They came from other firms, creating a genuine trade-off: more person-hours at one firm meant fewer person-hours at another. This raises substantial questions about how many of the jobs created or saved by ARRA were actually new jobs rather than employees plucked from one firm to work on an ARRA contract. And this substantially undermines both the value creation and job creation criteria we identified on the first page.
Similarly, one project manager for a federal agency brought on five workers to administer ARRA funds. But of these five “new” hires, two hires were agency retirees who came back to work and through a special exemption drew ARRA-funded salaries while continuing to receive retirement benefits, one hire was transferred from another location, one hire came from a full-time job in the private sector, and one had been employed elsewhere in a temporary job.
The organizations we interviewed often didn’t reveal or didn’t know if their new hires were unemployed beforehand; but in some cases, they pointed out that they either hired workers from the private sector or brought retirees back into the labor force. More often, firms just told us they hadn’t created that many jobs — they just used their own workers more (15) and just hired some temps for a few days or weeks.
(15) If stimulus-funded firms produce their extra output largely by using their own full-time workers harder — a common theme in interviews — then as a matter of accounting stimulus funds would largely accrue to owners as higher profits. When firms hold onto little-used workers during a recession, Keynesians refer to this as “labor hoarding.”
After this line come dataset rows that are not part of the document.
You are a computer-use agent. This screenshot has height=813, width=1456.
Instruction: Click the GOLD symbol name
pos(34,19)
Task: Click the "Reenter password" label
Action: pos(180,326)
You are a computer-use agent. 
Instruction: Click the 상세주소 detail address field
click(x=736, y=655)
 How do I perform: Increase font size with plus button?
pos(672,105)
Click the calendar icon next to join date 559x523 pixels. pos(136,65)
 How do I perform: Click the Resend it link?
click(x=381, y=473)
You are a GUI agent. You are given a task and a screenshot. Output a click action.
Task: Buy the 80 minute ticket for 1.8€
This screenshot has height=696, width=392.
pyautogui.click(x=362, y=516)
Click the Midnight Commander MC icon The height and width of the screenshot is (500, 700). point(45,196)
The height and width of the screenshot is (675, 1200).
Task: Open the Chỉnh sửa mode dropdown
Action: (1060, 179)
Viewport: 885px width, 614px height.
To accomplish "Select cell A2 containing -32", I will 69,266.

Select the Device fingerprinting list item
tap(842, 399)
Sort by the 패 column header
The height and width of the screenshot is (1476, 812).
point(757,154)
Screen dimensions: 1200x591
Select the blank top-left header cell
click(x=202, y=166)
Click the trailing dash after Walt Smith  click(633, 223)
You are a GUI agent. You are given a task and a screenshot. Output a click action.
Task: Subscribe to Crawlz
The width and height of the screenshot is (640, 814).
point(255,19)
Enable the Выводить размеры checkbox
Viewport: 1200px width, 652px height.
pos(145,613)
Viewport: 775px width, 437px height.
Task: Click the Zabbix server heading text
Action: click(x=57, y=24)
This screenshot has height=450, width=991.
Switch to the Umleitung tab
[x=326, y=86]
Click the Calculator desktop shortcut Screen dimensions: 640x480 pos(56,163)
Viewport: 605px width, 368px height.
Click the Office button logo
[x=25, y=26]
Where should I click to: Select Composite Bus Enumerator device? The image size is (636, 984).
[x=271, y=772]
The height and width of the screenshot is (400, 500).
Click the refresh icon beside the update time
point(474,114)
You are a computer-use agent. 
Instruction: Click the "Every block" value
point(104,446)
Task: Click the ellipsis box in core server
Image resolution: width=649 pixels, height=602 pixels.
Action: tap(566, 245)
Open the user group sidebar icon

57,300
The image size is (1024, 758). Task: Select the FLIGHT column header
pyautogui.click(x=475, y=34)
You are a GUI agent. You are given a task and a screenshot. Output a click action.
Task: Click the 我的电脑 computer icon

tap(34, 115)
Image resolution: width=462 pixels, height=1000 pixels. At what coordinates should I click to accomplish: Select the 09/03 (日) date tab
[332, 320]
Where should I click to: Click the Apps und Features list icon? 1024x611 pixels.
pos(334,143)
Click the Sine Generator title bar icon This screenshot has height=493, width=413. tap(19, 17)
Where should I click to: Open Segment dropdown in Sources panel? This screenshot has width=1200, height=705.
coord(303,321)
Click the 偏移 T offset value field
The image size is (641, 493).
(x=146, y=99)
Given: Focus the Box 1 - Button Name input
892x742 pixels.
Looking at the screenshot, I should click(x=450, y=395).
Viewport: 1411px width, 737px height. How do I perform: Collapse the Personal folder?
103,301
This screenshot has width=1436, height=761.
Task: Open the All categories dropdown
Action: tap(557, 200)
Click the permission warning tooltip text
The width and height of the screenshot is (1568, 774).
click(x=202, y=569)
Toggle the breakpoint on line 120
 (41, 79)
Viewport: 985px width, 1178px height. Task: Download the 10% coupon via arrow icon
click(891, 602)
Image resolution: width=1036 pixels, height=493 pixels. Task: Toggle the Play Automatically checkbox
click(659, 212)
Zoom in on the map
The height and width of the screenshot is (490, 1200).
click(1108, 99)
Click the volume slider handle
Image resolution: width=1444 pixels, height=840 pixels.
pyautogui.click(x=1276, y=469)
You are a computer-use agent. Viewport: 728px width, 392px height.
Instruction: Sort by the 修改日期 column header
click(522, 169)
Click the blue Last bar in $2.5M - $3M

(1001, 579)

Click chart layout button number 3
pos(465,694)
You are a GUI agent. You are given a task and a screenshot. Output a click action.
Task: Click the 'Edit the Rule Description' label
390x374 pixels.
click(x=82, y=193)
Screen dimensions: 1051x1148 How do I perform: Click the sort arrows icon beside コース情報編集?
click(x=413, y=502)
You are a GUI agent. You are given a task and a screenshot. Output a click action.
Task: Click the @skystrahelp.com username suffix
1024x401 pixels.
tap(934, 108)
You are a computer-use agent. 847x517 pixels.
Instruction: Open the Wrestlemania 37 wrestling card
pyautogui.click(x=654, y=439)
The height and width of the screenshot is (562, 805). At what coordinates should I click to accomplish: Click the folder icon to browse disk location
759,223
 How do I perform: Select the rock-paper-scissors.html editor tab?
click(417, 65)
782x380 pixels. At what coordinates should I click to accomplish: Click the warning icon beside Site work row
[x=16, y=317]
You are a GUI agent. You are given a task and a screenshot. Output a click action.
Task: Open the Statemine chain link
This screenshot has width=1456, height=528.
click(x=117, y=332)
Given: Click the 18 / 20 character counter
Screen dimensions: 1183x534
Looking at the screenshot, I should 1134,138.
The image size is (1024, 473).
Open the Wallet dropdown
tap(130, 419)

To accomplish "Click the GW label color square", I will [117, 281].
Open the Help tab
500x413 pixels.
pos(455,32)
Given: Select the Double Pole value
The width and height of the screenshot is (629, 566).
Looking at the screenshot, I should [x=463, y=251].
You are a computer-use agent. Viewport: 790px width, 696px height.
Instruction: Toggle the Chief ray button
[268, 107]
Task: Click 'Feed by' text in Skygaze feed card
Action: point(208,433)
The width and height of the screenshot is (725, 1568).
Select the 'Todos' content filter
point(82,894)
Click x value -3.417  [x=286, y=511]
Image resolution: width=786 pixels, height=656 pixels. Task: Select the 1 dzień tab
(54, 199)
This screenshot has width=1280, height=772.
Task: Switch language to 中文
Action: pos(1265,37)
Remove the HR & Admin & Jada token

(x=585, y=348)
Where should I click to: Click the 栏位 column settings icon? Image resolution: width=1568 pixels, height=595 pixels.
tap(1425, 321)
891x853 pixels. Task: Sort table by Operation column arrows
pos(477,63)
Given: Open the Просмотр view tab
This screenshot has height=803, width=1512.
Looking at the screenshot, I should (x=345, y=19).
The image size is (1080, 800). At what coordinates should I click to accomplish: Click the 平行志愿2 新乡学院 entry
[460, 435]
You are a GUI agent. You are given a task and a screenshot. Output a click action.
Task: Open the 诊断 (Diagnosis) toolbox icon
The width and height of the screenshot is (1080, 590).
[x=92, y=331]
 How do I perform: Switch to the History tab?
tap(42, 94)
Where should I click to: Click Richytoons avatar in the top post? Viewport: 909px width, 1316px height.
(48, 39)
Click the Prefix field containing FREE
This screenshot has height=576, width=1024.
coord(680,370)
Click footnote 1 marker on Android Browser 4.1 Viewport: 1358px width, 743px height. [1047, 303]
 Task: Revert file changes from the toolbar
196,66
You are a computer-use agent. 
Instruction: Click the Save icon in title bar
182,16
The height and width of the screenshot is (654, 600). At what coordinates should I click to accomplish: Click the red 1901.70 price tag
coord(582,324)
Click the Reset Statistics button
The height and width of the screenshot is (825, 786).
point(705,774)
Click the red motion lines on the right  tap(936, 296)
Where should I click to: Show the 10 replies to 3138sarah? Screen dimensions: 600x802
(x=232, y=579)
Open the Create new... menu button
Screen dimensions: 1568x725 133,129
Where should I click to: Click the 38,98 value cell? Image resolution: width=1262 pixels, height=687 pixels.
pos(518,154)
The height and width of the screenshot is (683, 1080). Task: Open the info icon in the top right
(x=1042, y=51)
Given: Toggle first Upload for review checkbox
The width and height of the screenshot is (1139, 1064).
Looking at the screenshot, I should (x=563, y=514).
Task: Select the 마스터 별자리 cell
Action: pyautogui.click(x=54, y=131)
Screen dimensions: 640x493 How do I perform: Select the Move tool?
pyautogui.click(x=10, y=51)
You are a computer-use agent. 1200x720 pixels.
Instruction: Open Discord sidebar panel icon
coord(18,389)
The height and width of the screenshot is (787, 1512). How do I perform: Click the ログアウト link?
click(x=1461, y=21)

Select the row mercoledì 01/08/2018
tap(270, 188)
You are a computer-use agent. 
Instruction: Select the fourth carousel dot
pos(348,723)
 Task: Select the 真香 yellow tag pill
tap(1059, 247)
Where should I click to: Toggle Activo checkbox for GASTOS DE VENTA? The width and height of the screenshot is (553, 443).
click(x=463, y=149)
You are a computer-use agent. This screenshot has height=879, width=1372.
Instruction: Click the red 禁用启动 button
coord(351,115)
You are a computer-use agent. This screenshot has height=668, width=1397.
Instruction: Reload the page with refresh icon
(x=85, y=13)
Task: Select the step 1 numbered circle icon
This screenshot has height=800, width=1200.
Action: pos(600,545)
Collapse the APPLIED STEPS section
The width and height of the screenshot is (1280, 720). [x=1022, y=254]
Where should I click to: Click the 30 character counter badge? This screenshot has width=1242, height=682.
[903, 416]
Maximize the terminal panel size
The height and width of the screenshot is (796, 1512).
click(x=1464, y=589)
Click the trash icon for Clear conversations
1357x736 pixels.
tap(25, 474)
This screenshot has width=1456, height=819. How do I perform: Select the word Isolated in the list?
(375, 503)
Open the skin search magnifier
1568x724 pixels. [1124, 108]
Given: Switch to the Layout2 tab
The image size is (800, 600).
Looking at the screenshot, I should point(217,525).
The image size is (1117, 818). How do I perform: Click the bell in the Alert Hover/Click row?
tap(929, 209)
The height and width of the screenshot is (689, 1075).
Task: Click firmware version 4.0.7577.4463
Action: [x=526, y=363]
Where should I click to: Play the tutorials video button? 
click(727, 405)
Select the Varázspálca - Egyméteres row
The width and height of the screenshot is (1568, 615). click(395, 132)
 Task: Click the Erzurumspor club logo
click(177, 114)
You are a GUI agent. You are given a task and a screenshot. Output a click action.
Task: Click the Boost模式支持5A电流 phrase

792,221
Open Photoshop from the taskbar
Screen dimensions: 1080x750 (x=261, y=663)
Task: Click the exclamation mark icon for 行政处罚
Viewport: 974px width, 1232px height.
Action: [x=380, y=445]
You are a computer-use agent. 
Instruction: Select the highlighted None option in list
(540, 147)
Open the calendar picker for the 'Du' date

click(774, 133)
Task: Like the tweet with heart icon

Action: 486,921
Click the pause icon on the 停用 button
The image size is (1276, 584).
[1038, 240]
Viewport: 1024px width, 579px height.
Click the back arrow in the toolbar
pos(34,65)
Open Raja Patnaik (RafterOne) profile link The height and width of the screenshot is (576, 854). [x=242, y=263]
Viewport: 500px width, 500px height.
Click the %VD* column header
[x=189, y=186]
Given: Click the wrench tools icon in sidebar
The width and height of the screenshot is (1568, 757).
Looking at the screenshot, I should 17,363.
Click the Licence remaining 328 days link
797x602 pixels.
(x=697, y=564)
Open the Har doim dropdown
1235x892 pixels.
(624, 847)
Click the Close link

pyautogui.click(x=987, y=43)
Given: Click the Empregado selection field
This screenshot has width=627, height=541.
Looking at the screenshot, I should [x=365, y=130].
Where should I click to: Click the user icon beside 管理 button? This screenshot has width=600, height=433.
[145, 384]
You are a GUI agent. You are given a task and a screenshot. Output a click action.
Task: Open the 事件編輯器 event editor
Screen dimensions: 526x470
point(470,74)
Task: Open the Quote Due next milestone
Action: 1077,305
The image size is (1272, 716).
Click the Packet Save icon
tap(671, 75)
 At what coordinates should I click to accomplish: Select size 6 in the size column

As mentioned above, we also found evidence that ARRA often created work without creating jobs: we heard many versions of, “Things were slow until the stimulus money came along; ARRA gave our employees something to do.” In Keynesian terms, these organizations were labor hoarding, holding onto workers through the slowdown even though they didn’t have much work to do. In these cases, ARRA funds boosted profits by plugging a hole in the company’s revenue stream; whether or not ARRA actually saved jobs at labor-hoarding firms is still a matter of speculation. To summarize our job creation findings: job switching: yes; giving a company’s current workers more to do: certainly. But hiring people from unemployment was more the exception than the rule in our interviews.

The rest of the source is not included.